Problem statement | Give a single number in reply. It is the count of lines below that contain the string "navigation".

Entries shown |
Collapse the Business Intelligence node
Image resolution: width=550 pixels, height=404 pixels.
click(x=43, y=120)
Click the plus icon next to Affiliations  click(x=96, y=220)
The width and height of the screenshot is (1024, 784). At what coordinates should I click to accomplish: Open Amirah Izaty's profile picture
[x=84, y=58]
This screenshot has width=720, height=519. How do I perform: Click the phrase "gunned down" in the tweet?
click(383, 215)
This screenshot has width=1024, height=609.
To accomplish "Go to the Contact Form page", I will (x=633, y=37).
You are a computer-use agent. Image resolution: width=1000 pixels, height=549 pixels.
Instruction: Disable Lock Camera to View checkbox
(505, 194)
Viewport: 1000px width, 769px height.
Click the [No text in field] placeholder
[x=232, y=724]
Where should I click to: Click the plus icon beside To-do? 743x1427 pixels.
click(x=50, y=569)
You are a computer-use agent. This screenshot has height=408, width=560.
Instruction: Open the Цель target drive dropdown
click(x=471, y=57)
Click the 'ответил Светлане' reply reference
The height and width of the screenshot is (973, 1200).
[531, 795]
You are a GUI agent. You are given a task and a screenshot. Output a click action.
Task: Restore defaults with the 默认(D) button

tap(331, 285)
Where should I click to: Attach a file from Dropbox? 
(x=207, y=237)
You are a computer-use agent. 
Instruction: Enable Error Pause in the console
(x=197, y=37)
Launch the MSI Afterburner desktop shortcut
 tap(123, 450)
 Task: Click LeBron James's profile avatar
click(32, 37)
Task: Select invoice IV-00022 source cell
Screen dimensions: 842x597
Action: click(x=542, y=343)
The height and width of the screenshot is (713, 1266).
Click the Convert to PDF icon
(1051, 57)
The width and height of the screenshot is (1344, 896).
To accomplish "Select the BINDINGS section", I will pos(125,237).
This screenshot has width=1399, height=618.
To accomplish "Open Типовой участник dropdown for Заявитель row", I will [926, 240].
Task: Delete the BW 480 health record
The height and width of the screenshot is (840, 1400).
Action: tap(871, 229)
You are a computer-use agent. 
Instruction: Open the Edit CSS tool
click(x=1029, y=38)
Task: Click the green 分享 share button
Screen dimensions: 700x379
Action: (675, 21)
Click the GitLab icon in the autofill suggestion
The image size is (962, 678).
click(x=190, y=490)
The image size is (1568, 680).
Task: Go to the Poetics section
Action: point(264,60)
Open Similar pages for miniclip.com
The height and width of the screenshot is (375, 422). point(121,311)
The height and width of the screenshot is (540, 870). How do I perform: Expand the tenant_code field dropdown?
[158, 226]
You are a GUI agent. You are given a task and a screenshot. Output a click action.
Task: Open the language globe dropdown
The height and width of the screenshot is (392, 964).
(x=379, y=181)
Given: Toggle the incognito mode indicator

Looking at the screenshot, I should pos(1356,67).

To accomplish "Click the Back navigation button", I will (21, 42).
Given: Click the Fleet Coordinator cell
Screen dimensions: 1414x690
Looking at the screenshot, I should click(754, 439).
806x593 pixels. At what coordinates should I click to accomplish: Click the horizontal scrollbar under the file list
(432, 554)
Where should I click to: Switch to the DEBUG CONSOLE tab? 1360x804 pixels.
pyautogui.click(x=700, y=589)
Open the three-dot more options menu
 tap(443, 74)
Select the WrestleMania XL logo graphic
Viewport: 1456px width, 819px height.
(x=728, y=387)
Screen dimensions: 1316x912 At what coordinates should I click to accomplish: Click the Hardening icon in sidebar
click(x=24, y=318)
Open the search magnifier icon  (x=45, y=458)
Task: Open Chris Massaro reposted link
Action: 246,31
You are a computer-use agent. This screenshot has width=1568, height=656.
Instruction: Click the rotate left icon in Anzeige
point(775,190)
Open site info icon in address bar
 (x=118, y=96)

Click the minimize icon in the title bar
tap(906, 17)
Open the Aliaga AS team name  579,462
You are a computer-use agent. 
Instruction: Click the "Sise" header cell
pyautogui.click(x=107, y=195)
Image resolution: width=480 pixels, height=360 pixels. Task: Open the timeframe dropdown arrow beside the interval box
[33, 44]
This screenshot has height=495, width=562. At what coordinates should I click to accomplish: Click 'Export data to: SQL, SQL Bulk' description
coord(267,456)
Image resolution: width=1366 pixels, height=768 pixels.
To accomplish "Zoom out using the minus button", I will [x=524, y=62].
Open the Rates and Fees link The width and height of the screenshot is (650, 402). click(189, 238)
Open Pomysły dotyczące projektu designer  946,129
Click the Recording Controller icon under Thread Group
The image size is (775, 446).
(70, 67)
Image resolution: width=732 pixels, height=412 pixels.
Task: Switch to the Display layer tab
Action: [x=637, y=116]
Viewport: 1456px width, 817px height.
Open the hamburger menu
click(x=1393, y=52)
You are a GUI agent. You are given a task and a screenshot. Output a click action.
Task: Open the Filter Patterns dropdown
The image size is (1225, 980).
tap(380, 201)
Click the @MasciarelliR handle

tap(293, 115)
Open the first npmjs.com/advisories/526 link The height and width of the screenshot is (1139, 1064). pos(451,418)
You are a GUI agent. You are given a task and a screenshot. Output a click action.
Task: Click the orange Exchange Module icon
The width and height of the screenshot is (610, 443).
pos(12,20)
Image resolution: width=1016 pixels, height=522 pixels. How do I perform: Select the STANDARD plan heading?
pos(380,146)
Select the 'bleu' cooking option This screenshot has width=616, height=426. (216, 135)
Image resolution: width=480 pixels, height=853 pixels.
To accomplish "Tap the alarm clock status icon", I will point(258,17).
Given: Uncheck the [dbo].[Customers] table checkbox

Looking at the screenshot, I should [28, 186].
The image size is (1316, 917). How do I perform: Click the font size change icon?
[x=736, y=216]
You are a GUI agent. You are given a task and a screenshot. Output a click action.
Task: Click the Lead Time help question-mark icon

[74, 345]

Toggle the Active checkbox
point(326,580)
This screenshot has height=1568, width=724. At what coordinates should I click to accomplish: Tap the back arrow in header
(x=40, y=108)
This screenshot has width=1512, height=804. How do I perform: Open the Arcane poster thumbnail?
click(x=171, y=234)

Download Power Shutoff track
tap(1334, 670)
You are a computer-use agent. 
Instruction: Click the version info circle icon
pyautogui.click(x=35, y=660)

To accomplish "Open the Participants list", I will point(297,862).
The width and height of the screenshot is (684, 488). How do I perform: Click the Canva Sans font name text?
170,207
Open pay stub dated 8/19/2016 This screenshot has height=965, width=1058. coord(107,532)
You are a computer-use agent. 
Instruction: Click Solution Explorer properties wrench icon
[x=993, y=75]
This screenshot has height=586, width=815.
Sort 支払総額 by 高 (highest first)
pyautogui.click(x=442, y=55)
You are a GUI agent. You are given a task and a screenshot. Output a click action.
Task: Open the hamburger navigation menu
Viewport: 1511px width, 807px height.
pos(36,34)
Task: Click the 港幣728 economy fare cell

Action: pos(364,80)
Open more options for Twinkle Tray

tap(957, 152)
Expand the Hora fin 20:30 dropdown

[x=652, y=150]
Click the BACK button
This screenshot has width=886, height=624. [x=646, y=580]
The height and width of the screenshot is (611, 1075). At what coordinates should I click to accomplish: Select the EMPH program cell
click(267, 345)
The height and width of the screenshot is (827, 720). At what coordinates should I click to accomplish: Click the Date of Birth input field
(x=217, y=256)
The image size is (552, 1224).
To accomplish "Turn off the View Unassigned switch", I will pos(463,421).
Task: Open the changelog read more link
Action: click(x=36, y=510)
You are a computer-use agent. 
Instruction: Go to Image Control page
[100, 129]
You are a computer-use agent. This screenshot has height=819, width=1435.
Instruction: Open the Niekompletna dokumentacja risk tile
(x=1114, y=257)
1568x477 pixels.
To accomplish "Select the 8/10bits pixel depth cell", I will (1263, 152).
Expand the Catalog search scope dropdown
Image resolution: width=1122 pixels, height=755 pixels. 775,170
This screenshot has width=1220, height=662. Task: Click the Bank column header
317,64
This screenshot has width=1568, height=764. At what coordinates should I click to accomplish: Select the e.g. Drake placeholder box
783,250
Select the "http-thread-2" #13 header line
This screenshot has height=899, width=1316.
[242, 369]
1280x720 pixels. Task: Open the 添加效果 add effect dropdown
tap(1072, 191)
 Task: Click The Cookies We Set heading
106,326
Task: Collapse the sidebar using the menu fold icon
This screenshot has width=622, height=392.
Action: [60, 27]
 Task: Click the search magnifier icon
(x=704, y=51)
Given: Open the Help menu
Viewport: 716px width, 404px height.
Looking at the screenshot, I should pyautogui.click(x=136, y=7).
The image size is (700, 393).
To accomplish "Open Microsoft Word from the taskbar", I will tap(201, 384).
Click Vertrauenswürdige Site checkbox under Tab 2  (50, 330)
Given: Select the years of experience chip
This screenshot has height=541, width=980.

Answer | 2